Avec Ariane Ascaride, Jean-Pierre Darroussin, Gérard Meylan

29 janvier 2025 en salle | 1h 41min | Drame

Synopsis et critique : Utopia

Un peu de soleil en plein cœur de l’hiver. Guédiguian, c’est du cinéma au grand cœur qui ne s’embarrasse pas de considérations pessimistes pour se draper dans une apparence raisonnable. La Pie voleuse, dans sa filmographie atypique qui n’a jamais abdiqué son accent, est un conte de plus qui égraine ses notes au cœur de l’Estaque, ce petit îlot de tranquillité, ce presque satellite de Marseille qui résiste encore, mais pour combien de temps, au brouhaha de notre civilisation moderne. Depuis toujours, le cinéaste nous fait arpenter son dédale de ruelles – un site impensable pour les grosses bagnoles – qui reste encore miraculeusement intact et authentique. La Pie voleuse, outre le clin d’œil à l’opéra éponyme de Rossellini dont il revisite le récit, est un jalon de plus dans une œuvre qui pourrait être une photographie amoureuse documentant l’évolution dans le temps de ce quartier. L’Estaque, d’abord hameau isolé de pêcheurs, de tuiliers, d’ouvriers, puis de chômeurs pour tendre désormais à devenir résidentiel, à se gentrifier…

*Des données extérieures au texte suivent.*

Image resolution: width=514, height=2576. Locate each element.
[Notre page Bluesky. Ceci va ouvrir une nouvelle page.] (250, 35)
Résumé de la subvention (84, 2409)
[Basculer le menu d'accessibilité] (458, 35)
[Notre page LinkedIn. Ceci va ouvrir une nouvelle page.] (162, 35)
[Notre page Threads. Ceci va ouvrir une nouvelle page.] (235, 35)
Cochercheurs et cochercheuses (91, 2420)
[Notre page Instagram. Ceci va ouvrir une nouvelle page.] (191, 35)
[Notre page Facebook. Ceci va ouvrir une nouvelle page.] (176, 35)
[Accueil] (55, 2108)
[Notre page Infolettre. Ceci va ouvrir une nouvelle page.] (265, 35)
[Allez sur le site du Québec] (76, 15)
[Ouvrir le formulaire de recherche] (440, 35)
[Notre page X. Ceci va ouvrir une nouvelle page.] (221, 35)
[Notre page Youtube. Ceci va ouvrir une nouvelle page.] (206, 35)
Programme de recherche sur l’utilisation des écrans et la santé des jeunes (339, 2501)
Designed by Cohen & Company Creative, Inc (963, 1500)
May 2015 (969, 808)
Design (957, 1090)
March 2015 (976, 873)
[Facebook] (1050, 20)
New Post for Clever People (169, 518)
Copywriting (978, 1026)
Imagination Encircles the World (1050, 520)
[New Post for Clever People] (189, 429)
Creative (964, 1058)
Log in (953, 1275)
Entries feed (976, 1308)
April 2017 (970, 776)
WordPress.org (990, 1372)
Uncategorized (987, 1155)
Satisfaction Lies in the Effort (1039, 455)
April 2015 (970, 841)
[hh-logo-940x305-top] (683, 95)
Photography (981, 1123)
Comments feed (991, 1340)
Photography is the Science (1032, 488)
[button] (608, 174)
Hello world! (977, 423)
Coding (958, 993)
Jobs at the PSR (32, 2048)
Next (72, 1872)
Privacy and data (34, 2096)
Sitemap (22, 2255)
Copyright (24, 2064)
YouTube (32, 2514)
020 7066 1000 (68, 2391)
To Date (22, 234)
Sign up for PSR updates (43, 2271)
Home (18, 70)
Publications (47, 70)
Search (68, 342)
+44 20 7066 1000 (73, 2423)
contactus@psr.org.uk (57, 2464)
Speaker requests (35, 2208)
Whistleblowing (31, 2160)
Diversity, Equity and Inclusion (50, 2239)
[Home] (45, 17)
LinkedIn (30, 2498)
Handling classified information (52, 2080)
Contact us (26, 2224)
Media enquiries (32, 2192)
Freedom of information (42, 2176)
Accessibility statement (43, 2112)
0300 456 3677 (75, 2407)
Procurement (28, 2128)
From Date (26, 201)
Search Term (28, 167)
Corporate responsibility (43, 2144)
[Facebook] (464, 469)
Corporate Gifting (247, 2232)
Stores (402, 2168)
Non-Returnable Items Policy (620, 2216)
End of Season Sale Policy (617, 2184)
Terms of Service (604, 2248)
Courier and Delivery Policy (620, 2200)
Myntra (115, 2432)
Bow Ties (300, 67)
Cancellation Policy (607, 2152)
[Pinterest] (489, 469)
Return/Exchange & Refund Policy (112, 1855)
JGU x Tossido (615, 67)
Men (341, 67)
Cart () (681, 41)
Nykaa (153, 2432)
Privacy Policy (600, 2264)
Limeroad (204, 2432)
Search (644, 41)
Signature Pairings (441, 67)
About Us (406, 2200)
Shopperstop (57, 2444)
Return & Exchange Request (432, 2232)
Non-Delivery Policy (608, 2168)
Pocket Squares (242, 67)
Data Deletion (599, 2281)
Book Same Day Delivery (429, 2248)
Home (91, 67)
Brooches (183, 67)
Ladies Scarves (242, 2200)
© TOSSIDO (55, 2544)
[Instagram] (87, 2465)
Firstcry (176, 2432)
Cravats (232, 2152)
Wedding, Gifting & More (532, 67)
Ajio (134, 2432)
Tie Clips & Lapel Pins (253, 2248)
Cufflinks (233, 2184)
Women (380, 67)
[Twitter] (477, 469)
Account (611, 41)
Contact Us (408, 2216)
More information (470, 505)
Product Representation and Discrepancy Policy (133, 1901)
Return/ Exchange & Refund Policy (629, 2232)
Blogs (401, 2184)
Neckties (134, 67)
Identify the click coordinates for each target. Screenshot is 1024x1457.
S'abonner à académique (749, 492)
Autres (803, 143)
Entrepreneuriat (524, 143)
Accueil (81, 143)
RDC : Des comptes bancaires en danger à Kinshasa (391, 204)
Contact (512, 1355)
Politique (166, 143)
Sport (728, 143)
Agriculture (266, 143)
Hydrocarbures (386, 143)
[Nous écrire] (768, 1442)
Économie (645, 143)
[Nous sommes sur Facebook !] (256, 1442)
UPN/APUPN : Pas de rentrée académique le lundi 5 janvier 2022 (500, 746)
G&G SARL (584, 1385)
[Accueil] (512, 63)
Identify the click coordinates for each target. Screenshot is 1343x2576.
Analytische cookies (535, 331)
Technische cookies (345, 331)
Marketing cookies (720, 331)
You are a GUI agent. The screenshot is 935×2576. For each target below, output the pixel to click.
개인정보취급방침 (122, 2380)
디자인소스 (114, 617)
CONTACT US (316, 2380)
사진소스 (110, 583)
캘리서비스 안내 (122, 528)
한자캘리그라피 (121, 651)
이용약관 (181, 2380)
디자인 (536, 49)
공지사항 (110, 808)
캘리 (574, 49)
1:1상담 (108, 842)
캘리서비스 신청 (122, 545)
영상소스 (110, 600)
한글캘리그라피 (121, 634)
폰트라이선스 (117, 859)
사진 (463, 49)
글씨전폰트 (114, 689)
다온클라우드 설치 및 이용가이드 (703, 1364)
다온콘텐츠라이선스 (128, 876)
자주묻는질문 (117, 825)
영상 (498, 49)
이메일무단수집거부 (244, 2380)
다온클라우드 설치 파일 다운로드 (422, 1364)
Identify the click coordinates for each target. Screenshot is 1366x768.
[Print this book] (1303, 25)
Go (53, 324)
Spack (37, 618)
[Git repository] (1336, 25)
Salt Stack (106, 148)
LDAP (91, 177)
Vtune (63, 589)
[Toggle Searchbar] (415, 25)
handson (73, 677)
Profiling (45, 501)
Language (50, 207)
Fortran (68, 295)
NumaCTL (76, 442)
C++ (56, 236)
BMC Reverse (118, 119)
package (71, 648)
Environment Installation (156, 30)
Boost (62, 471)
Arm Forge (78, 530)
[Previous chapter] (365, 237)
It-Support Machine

La pie voleuse du film est tout ce qu’il y a d’humaine : Maria (Ariane Ascaride, tiens, tiens !). Elle est l’une de ces « petites mains » que ne renierait pas le film de Nessim Chikhaoui qui portait ce beau titre. Elle consacre une bonne partie de ses journées à faire des ménages chez des gens moins indigents qu’elle, à les aider, à les écouter et à trouver le mot doux, malgré ses propres maux et le temps qui passe et n’arrange rien… Rien qui rime avec bon-à-rien, qui n’est pas tout à fait le prénom de son compagnon qui s’appelle Bruno (Gérard Meylan, tiens, tiens !) mais dont elle aimerait qu’il arrête de dilapider au jeu l’argent de sa retraite, celle qu’elle ne peut de son côté pas se permettre de prendre et qui pourtant à son âge serait bien méritée.
Que reste-t-il mis à part les générations qui suivent pour garder l’espoir d’un avenir meilleur ? Quand elle voit la passion pour la musique qui anime son petit-fils, son acharnement, elle veut tout faire pour qu’il puisse prendre son envol, pour qu’aucun événement ne puisse venir briser ses ailes. Surtout pas le manque d’argent. Qu’il faille lui payer un piano, des cours individuels pour le propulser plus haut devient vite une évidence. Mais comment ? Avec quel argent ? Le salaire d’une assistante de vie n’y suffirait certes pas. Que faire, vers qui se tourner ? Plus habituée à apporter son aide qu’à en demander, Maria ne s’y résout pas. Elle ne parvient même pas à se confier à son plus fidèle bénéficiaire, Monsieur Moreau (Jean-Pierre Darroussin, tiens, tiens !). Pourtant tous deux sont devenus complices, avec une forme d’amitié, presque amoureuse pour lui, même si inavouée. On sent bien que ce Monsieur Moreau serait prêt à aider financièrement celle qui l’accompagne depuis si longtemps. Mais Maria ne veut pas, ne peut pas quémander, alors elle va se débrouiller…
Embarqués dans cette aventure il y a aussi Laurent, Audrey, Kevin, respectivement Grégoire Leprince-Ringuet, Lola Naymark, Robinson Stévenin, pour qui on aurait pu tout autant écrire : « Tiens, tiens ! ». Et puis aussi Jacques Boudet, récemment disparu, passant ainsi, selon les mots du cinéaste, du rôle d’aîné à celui d’ange gardien… Ben oui, nous voilà rassurés, Robert Guédiguian n’abandonne pas ses troupes et leur reste fidèle, comme à ses idées, « À la vie à la mort ! » – titre d’un de ses plus beaux films que tout ça donne envie de reprogrammer. Dans un monde qui ne cesse de se durcir, toute solidarité, toute bienveillance, bien que le mot puisse parfois dégouliner, sont bonnes à prendre et font diantrement du bien !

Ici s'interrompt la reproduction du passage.